INSERT INTO add_objperrow_json_tbl VALUES ( 'SunJun0912:59:07+00002013', '343136551111111111', 311111111, 'FarAway', '{ 6, 50 }' );
INSERT INTO add_objperrow_json_tbl VALUES ( 'MonJun1002:12:06+00002013', '343136557777777777', 377777777, 'NearHere', '{ 13, 93 }' );

Read the data that you just wrote. Recall that you must first create a readable external table:

CREATE EXTERNAL TABLE jsopr_tbl(
  created_at TEXT,
  id_str TEXT,
  id INTEGER,
  location TEXT,
  coordinates INTEGER[]
)
LOCATION('pxf://data/pxf_examples/jsopr?PROFILE=hdfs:json')
FORMAT 'CUSTOM' (FORMATTER='pxfwritable_import');

Query the table:

SELECT * FROM jsopr_tbl;

        created_at         |       id_str       |    id     | location | coordinates 
---------------------------+--------------------+-----------+----------+-------------
 MonJun1002:12:06+00002013 | 343136557777777777 | 377777777 | NearHere | {13,93}
 SunJun0912:59:07+00002013 | 343136551111111111 | 311111111 | FarAway  | {6,50}
(2 rows)

View the files added to HDFS:

$ hdfs dfs -cat /data/pxf_examples/jsopr/*
{"created_at":"SunJun0912:59:07+00002013","id_str":"343136551111111111","id":311111111,"location":"FarAway","coordinates":[6,50]}
{"created_at":"MonJun1002:12:06+00002013","id_str":"343136557777777777","id":377777777,"location":"NearHere","coordinates":[13,93]}

Notice that PXF creates a flat JSON structure.

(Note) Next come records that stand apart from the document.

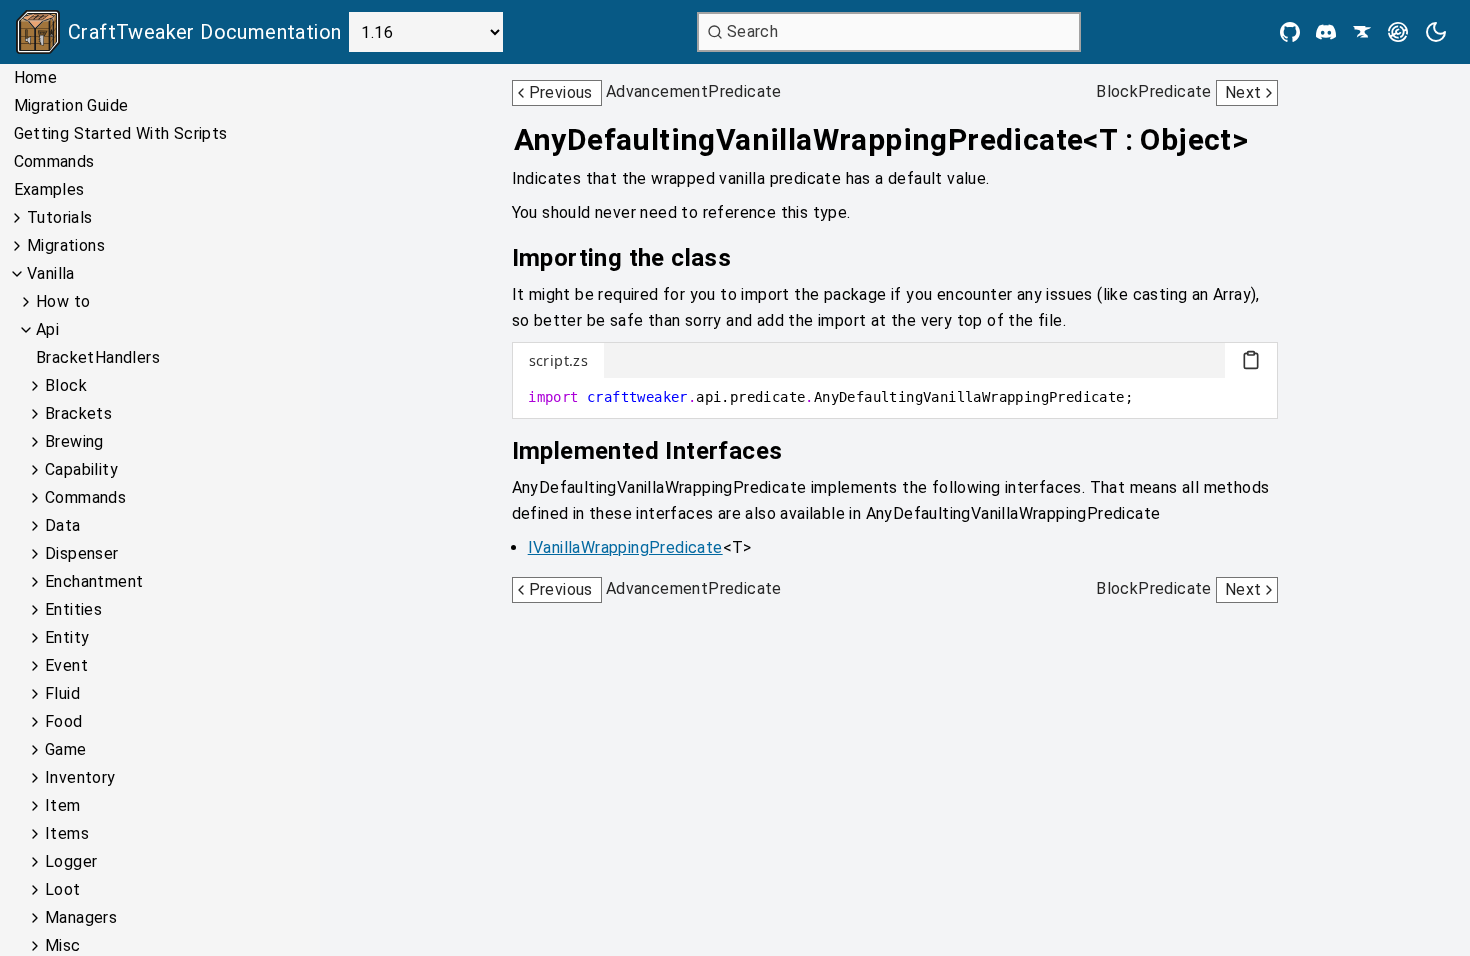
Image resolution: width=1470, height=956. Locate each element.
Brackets (78, 413)
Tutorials (60, 217)
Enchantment (94, 581)
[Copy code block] (1251, 360)
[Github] (1290, 32)
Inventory (80, 777)
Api (47, 329)
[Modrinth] (1398, 32)
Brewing (74, 441)
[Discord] (1326, 32)
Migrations (66, 245)
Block (66, 385)
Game (66, 749)
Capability (81, 469)
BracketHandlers (98, 357)
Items (67, 833)
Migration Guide (71, 105)
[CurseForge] (1362, 32)
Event (66, 665)
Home (36, 77)
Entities (73, 609)
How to (63, 301)
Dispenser (82, 553)
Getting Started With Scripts (121, 133)
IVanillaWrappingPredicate (625, 547)
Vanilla (51, 273)
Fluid (62, 693)
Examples (49, 189)
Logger (71, 861)
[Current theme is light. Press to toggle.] (1436, 32)
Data (63, 525)
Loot (63, 889)
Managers (81, 917)
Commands (54, 161)
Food (64, 721)
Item (63, 805)
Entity (67, 637)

Example: Single Object Per File (Write)

Use the following CREATE EXTERNAL TABLE SQL command to create a writable external table that writes JSON data in single object format and uses the PXF default server.

You must specify the ROOT keyword and associated value in the LOCATION clause. For example:

CREATE WRITABLE EXTERNAL TABLE add_singleobj_json_tbl(
  created_at TEXT,
  id_str TEXT,
  id INTEGER,
  location TEXT,
  coordinates INTEGER[]
)
LOCATION('pxf://data/pxf_examples/jso?PROFILE=hdfs:json&ROOT=root')
FORMAT 'CUSTOM' (FORMATTER='pxfwritable_export');

root identifies the name of the root attribute of the single object.